Element and text position data:
# # # #

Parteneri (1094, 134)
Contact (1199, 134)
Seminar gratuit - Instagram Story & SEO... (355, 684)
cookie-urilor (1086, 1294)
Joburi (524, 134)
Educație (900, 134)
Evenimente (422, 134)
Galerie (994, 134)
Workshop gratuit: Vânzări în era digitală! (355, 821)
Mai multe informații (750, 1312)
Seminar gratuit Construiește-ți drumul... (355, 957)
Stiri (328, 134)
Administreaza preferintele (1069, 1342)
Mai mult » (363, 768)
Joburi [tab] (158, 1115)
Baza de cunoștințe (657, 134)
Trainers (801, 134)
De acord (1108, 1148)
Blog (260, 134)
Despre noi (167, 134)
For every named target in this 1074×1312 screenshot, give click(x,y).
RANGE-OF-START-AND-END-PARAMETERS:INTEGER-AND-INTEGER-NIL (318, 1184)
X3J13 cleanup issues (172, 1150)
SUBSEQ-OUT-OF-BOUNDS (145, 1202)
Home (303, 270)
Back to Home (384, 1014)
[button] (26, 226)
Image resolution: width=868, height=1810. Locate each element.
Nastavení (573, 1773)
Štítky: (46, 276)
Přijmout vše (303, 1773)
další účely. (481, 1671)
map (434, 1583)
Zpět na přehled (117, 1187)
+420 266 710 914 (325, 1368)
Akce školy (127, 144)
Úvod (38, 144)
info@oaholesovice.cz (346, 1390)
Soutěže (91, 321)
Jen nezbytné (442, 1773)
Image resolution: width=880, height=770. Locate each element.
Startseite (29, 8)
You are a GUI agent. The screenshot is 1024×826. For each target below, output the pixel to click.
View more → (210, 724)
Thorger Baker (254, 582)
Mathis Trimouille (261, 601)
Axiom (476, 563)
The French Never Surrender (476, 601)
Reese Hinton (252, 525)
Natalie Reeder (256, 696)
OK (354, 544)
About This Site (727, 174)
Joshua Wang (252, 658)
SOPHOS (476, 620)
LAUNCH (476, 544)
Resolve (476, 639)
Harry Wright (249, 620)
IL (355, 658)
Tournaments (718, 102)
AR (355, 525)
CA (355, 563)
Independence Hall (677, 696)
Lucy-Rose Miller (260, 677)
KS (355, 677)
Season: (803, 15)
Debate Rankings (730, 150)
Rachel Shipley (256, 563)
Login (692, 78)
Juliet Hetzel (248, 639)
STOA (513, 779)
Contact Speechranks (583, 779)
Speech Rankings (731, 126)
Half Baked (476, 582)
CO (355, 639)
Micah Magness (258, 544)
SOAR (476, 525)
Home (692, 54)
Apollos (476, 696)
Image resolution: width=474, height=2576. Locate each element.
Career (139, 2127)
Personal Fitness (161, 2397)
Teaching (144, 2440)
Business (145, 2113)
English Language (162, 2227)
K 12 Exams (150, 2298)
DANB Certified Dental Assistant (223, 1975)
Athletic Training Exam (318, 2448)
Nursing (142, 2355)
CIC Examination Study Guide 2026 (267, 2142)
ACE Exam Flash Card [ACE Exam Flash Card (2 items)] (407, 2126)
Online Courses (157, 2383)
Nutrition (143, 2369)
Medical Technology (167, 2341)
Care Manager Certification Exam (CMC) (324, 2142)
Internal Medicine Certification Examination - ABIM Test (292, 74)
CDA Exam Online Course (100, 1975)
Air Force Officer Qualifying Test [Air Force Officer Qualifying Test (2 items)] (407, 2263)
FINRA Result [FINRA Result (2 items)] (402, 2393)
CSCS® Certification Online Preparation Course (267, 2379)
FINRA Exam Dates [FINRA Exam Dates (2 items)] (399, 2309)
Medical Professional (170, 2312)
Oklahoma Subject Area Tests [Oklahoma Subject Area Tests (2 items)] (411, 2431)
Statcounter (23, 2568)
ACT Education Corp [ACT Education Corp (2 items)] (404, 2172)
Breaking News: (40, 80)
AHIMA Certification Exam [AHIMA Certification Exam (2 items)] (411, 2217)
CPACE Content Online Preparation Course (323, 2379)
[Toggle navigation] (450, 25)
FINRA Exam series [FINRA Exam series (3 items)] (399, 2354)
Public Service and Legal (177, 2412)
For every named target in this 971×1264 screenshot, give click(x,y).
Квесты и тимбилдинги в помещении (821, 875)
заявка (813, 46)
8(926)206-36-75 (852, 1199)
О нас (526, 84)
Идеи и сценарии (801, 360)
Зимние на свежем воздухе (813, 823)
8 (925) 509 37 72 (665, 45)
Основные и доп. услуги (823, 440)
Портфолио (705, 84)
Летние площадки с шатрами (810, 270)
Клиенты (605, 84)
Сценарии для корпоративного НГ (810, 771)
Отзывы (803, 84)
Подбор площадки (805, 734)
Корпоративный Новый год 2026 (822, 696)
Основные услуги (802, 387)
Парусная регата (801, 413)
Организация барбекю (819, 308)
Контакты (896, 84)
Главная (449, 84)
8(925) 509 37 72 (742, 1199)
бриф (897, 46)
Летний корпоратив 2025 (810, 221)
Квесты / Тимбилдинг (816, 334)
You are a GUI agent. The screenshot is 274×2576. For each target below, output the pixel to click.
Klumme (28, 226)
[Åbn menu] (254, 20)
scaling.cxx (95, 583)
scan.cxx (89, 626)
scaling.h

# # # #

SHORT PROBLEM:
Quote every line of the listing above word for word, without changing anything.

PROBLEM SOLUTION:
Parteneri (1094, 134)
Contact (1199, 134)
Seminar gratuit - Instagram Story & SEO... (355, 684)
cookie-urilor (1086, 1294)
Joburi (524, 134)
Educație (900, 134)
Evenimente (422, 134)
Galerie (994, 134)
Workshop gratuit: Vânzări în era digitală! (355, 821)
Mai multe informații (750, 1312)
Seminar gratuit Construiește-ți drumul... (355, 957)
Stiri (328, 134)
Administreaza preferintele (1069, 1342)
Mai mult » (363, 768)
Joburi [tab] (158, 1115)
Baza de cunoștințe (657, 134)
Trainers (801, 134)
De acord (1108, 1148)
Blog (260, 134)
Despre noi (167, 134)
For every named target in this 1074×1312 screenshot, give click(x,y).
RANGE-OF-START-AND-END-PARAMETERS:INTEGER-AND-INTEGER-NIL (318, 1184)
X3J13 cleanup issues (172, 1150)
SUBSEQ-OUT-OF-BOUNDS (145, 1202)
Home (303, 270)
Back to Home (384, 1014)
[button] (26, 226)
Image resolution: width=868, height=1810. Locate each element.
Nastavení (573, 1773)
Štítky: (46, 276)
Přijmout vše (303, 1773)
další účely. (481, 1671)
map (434, 1583)
Zpět na přehled (117, 1187)
+420 266 710 914 (325, 1368)
Akce školy (127, 144)
Úvod (38, 144)
info@oaholesovice.cz (346, 1390)
Soutěže (91, 321)
Jen nezbytné (442, 1773)
Image resolution: width=880, height=770. Locate each element.
Startseite (29, 8)
You are a GUI agent. The screenshot is 1024×826. For each target below, output the pixel to click.
View more → (210, 724)
Thorger Baker (254, 582)
Mathis Trimouille (261, 601)
Axiom (476, 563)
The French Never Surrender (476, 601)
Reese Hinton (252, 525)
Natalie Reeder (256, 696)
OK (354, 544)
About This Site (727, 174)
Joshua Wang (252, 658)
SOPHOS (476, 620)
LAUNCH (476, 544)
Resolve (476, 639)
Harry Wright (249, 620)
IL (355, 658)
Tournaments (718, 102)
AR (355, 525)
CA (355, 563)
Independence Hall (677, 696)
Lucy-Rose Miller (260, 677)
KS (355, 677)
Season: (803, 15)
Debate Rankings (730, 150)
Rachel Shipley (256, 563)
Login (692, 78)
Juliet Hetzel (248, 639)
STOA (513, 779)
Contact Speechranks (583, 779)
Speech Rankings (731, 126)
Half Baked (476, 582)
CO (355, 639)
Micah Magness (258, 544)
SOAR (476, 525)
Home (692, 54)
Apollos (476, 696)
Image resolution: width=474, height=2576. Locate each element.
Career (139, 2127)
Personal Fitness (161, 2397)
Teaching (144, 2440)
Business (145, 2113)
English Language (162, 2227)
K 12 Exams (150, 2298)
DANB Certified Dental Assistant (223, 1975)
Athletic Training Exam (318, 2448)
Nursing (142, 2355)
CIC Examination Study Guide 2026 (267, 2142)
ACE Exam Flash Card [ACE Exam Flash Card (2 items)] (407, 2126)
Online Courses (157, 2383)
Nutrition (143, 2369)
Medical Technology (167, 2341)
Care Manager Certification Exam (CMC) (324, 2142)
Internal Medicine Certification Examination - ABIM Test (292, 74)
CDA Exam Online Course (100, 1975)
Air Force Officer Qualifying Test [Air Force Officer Qualifying Test (2 items)] (407, 2263)
FINRA Result [FINRA Result (2 items)] (402, 2393)
CSCS® Certification Online Preparation Course (267, 2379)
FINRA Exam Dates [FINRA Exam Dates (2 items)] (399, 2309)
Medical Professional (170, 2312)
Oklahoma Subject Area Tests [Oklahoma Subject Area Tests (2 items)] (411, 2431)
Statcounter (23, 2568)
ACT Education Corp [ACT Education Corp (2 items)] (404, 2172)
Breaking News: (40, 80)
AHIMA Certification Exam [AHIMA Certification Exam (2 items)] (411, 2217)
CPACE Content Online Preparation Course (323, 2379)
[Toggle navigation] (450, 25)
FINRA Exam series [FINRA Exam series (3 items)] (399, 2354)
Public Service and Legal (177, 2412)
For every named target in this 971×1264 screenshot, give click(x,y).
Квесты и тимбилдинги в помещении (821, 875)
заявка (813, 46)
8(926)206-36-75 (852, 1199)
О нас (526, 84)
Идеи и сценарии (801, 360)
Зимние на свежем воздухе (813, 823)
8 (925) 509 37 72 (665, 45)
Основные и доп. услуги (823, 440)
Портфолио (705, 84)
Летние площадки с шатрами (810, 270)
Клиенты (605, 84)
Сценарии для корпоративного НГ (810, 771)
Отзывы (803, 84)
Подбор площадки (805, 734)
Корпоративный Новый год 2026 (822, 696)
Основные услуги (802, 387)
Парусная регата (801, 413)
Организация барбекю (819, 308)
Контакты (896, 84)
Главная (449, 84)
8(925) 509 37 72 (742, 1199)
бриф (897, 46)
Летний корпоратив 2025 (810, 221)
Квесты / Тимбилдинг (816, 334)
You are a GUI agent. The screenshot is 274×2576. For each target below, output the pixel to click.
Klumme (28, 226)
[Åbn menu] (254, 20)
scaling.cxx (95, 583)
scan.cxx (89, 626)
scaling.h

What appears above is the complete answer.